My next meeting was another long car ride away, this time down to Newport Beach where I met up with former cover star Matt Babcock at Pacific Life (below).
Babcock is the firm’s director of manager research, responsible for finding new managers to add to Pacific Life’s variable annuity and mutual fund platforms. Babcock and his team select external portfolio managers for the firm’s $7.2 billion mutual fund platform and $45 billion variable annuity platform. The two platforms pull from a list of 57 strategies, which are subadvised by 28 different asset managers.
This year, Babcock has made a few subadvisor changes to his multi-asset funds and is looking to expand his manager research team with a new hire for the start of the year. Pacific Life recently filed for two new multi-asset funds, which are set to launch in January.
Luckily, my next meeting with Purus Wealth Management was also in Newport Beach so I was right on time for Bonnie (below, far right) and Mark Larsen (below, far left).
Taking their team of six with them, the duo left the broker-dealer world in 2015 to start Purus, as they felt they were limited when it came to serving their clients. Purus now has $215 million in assets under management and is continuing to grow. The firm runs 12 models but customizes each client portfolio slightly based on a client’s specific needs. The team uses a blend of mutual funds and ETFs but is definitely biased towards active management, they said.
Like Babcock, they are also looking for an investment analyst to join their team, so any analysts in the Newport area should definitely reach out to Purus and Pacific Life!

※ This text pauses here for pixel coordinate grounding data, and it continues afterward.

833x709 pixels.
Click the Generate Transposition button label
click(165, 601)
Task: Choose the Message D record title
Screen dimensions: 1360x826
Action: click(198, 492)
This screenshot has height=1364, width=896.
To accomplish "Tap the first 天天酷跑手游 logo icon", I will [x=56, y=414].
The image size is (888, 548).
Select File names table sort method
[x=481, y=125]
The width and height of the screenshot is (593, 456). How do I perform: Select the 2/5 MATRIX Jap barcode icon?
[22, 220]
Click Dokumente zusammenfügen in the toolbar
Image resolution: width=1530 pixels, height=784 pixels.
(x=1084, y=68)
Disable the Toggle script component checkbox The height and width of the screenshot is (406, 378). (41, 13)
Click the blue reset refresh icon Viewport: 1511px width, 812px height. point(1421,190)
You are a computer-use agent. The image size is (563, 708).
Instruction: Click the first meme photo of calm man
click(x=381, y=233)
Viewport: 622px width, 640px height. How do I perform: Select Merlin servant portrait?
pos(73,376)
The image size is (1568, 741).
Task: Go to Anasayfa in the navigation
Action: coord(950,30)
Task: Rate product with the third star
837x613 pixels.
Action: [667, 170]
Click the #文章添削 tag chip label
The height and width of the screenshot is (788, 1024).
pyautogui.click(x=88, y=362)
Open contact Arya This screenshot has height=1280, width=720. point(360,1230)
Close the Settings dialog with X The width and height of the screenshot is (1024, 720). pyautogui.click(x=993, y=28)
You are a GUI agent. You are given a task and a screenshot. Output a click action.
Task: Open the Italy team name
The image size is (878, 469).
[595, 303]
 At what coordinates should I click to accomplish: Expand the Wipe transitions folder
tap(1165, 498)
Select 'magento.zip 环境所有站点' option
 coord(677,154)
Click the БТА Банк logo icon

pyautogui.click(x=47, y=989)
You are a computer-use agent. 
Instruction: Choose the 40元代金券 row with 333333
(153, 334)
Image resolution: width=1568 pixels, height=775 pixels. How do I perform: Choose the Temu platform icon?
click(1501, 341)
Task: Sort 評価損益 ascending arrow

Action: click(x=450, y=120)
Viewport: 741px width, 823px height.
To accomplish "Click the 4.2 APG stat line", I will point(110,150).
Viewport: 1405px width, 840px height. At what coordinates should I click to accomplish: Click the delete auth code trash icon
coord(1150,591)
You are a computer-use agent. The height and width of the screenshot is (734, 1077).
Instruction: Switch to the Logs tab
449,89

Before jetting back to the East Coast I popped in to catch up with an old gatekeeper in a new role. We know Manisha Singh (below) from her days as a senior due diligence analyst at the broker-dealer Ameriprise, but she became a portfolio manager at AIG’s asset management organization at the beginning of June. Singh is now a co-portfolio manager with Doug Loeffler in the asset allocation team, co-managing a series of 12 funds of funds, with a total of $17 billion in assets under management.
Singh’s underlying funds are both single-manager and multi-manager, as well as index funds. The manager research team at AIG picks the managers which Singh and Loeffler then use in their asset allocation portfolios. About 41 different subadvisors are utilized to manage several of the underlying funds.